Element and text location data

>>

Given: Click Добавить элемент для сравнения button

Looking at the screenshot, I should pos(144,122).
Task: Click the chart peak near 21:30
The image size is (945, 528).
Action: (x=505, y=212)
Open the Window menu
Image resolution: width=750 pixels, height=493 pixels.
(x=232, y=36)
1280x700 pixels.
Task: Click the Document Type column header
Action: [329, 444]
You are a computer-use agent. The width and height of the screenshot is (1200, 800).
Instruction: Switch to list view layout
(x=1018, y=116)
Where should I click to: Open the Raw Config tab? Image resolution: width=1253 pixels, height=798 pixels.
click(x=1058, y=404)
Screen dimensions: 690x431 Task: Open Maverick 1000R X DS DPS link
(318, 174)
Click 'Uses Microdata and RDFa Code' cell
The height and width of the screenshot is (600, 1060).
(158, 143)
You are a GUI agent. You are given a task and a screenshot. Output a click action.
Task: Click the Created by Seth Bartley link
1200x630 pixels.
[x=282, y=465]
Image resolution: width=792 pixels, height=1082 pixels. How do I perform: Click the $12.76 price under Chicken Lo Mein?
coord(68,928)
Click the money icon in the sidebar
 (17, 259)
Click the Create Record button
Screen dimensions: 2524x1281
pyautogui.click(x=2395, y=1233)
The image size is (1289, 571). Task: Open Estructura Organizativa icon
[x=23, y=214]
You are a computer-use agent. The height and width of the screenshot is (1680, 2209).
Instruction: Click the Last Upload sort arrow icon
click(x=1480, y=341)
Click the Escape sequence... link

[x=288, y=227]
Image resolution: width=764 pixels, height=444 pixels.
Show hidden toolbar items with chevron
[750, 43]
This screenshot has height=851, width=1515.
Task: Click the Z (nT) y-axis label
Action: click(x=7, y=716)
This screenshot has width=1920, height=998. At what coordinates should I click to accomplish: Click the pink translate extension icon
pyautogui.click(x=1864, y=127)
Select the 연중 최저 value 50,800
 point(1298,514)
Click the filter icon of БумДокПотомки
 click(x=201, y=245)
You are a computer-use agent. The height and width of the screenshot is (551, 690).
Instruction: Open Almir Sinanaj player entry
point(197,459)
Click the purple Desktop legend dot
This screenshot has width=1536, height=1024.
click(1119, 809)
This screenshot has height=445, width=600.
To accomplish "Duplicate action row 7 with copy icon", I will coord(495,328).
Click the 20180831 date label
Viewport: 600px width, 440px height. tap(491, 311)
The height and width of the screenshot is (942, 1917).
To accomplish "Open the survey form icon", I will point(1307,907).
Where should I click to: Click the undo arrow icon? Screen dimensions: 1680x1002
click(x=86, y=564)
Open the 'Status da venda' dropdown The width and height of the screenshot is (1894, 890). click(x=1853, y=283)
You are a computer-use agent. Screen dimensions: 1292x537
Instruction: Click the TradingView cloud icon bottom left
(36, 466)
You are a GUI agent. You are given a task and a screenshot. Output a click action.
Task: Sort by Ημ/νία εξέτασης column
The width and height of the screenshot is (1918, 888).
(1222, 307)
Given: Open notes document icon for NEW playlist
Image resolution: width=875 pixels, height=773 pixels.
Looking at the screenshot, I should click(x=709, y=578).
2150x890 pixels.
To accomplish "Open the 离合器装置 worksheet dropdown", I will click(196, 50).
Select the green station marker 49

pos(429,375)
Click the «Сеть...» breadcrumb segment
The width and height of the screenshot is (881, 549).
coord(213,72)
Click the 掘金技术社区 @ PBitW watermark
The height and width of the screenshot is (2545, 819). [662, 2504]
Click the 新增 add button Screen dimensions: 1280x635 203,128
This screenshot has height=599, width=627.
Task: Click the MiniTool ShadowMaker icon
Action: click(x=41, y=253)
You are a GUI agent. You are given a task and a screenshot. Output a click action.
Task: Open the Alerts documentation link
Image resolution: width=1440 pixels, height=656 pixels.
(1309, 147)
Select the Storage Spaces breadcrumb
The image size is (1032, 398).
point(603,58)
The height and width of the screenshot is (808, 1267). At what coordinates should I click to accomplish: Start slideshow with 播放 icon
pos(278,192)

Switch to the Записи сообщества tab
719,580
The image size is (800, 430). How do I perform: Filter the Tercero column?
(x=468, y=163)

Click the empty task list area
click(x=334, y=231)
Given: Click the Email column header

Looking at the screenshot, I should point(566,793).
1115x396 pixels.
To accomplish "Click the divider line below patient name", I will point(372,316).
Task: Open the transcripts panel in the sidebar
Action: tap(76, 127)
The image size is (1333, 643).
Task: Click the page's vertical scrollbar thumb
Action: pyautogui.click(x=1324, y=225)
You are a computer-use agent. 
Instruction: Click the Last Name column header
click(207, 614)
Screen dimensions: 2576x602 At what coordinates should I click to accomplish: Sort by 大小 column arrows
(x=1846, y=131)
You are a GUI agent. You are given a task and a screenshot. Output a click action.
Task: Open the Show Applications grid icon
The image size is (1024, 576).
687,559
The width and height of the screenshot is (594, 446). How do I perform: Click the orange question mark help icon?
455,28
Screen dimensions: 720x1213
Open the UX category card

<<

Can you lay out all of these rows as a numbered list, skipping any blank lines?

1. Given: Click Добавить элемент для сравнения button
2. Looking at the screenshot, I should pos(144,122).
3. Task: Click the chart peak near 21:30
4. The image size is (945, 528).
5. Action: (x=505, y=212)
6. Open the Window menu
7. Image resolution: width=750 pixels, height=493 pixels.
8. (x=232, y=36)
9. 1280x700 pixels.
10. Task: Click the Document Type column header
11. Action: [329, 444]
12. You are a computer-use agent. The width and height of the screenshot is (1200, 800).
13. Instruction: Switch to list view layout
14. (x=1018, y=116)
15. Where should I click to: Open the Raw Config tab? Image resolution: width=1253 pixels, height=798 pixels.
16. click(x=1058, y=404)
17. Screen dimensions: 690x431 Task: Open Maverick 1000R X DS DPS link
18. (318, 174)
19. Click 'Uses Microdata and RDFa Code' cell
20. The height and width of the screenshot is (600, 1060).
21. (158, 143)
22. You are a GUI agent. You are given a task and a screenshot. Output a click action.
23. Task: Click the Created by Seth Bartley link
24. 1200x630 pixels.
25. [x=282, y=465]
26. Image resolution: width=792 pixels, height=1082 pixels. How do I perform: Click the $12.76 price under Chicken Lo Mein?
27. coord(68,928)
28. Click the money icon in the sidebar
29.  (17, 259)
30. Click the Create Record button
31. Screen dimensions: 2524x1281
32. pyautogui.click(x=2395, y=1233)
33. The image size is (1289, 571). Task: Open Estructura Organizativa icon
34. [x=23, y=214]
35. You are a computer-use agent. The height and width of the screenshot is (1680, 2209).
36. Instruction: Click the Last Upload sort arrow icon
37. click(x=1480, y=341)
38. Click the Escape sequence... link
39. [x=288, y=227]
40. Image resolution: width=764 pixels, height=444 pixels.
41. Show hidden toolbar items with chevron
42. [750, 43]
43. This screenshot has height=851, width=1515.
44. Task: Click the Z (nT) y-axis label
45. Action: click(x=7, y=716)
46. This screenshot has width=1920, height=998. At what coordinates should I click to accomplish: Click the pink translate extension icon
47. pyautogui.click(x=1864, y=127)
48. Select the 연중 최저 value 50,800
49.  point(1298,514)
50. Click the filter icon of БумДокПотомки
51.  click(x=201, y=245)
52. You are a computer-use agent. The height and width of the screenshot is (551, 690).
53. Instruction: Open Almir Sinanaj player entry
54. point(197,459)
55. Click the purple Desktop legend dot
56. This screenshot has width=1536, height=1024.
57. click(1119, 809)
58. This screenshot has height=445, width=600.
59. To accomplish "Duplicate action row 7 with copy icon", I will coord(495,328).
60. Click the 20180831 date label
61. Viewport: 600px width, 440px height. tap(491, 311)
62. The height and width of the screenshot is (942, 1917).
63. To accomplish "Open the survey form icon", I will point(1307,907).
64. Where should I click to: Click the undo arrow icon? Screen dimensions: 1680x1002
65. click(x=86, y=564)
66. Open the 'Status da venda' dropdown The width and height of the screenshot is (1894, 890). click(x=1853, y=283)
67. You are a computer-use agent. Screen dimensions: 1292x537
68. Instruction: Click the TradingView cloud icon bottom left
69. (36, 466)
70. You are a GUI agent. You are given a task and a screenshot. Output a click action.
71. Task: Sort by Ημ/νία εξέτασης column
72. The width and height of the screenshot is (1918, 888).
73. (1222, 307)
74. Given: Open notes document icon for NEW playlist
75. Image resolution: width=875 pixels, height=773 pixels.
76. Looking at the screenshot, I should click(x=709, y=578).
77. 2150x890 pixels.
78. To accomplish "Open the 离合器装置 worksheet dropdown", I will click(196, 50).
79. Select the green station marker 49
80. pos(429,375)
81. Click the «Сеть...» breadcrumb segment
82. The width and height of the screenshot is (881, 549).
83. coord(213,72)
84. Click the 掘金技术社区 @ PBitW watermark
85. The height and width of the screenshot is (2545, 819). [662, 2504]
86. Click the 新增 add button Screen dimensions: 1280x635 203,128
87. This screenshot has height=599, width=627.
88. Task: Click the MiniTool ShadowMaker icon
89. Action: click(x=41, y=253)
90. You are a GUI agent. You are given a task and a screenshot. Output a click action.
91. Task: Open the Alerts documentation link
92. Image resolution: width=1440 pixels, height=656 pixels.
93. (1309, 147)
94. Select the Storage Spaces breadcrumb
95. The image size is (1032, 398).
96. point(603,58)
97. The height and width of the screenshot is (808, 1267). At what coordinates should I click to accomplish: Start slideshow with 播放 icon
98. pos(278,192)
99. Switch to the Записи сообщества tab
100. 719,580
101. The image size is (800, 430). How do I perform: Filter the Tercero column?
102. (x=468, y=163)
103. Click the empty task list area
104. click(x=334, y=231)
105. Given: Click the Email column header
106. Looking at the screenshot, I should point(566,793).
107. 1115x396 pixels.
108. To accomplish "Click the divider line below patient name", I will point(372,316).
109. Task: Open the transcripts panel in the sidebar
110. Action: tap(76, 127)
111. The image size is (1333, 643).
112. Task: Click the page's vertical scrollbar thumb
113. Action: pyautogui.click(x=1324, y=225)
114. You are a computer-use agent. 
115. Instruction: Click the Last Name column header
116. click(207, 614)
117. Screen dimensions: 2576x602 At what coordinates should I click to accomplish: Sort by 大小 column arrows
118. (x=1846, y=131)
119. You are a GUI agent. You are given a task and a screenshot. Output a click action.
120. Task: Open the Show Applications grid icon
121. The image size is (1024, 576).
122. 687,559
123. The width and height of the screenshot is (594, 446). How do I perform: Click the orange question mark help icon?
124. 455,28
125. Screen dimensions: 720x1213
126. Open the UX category card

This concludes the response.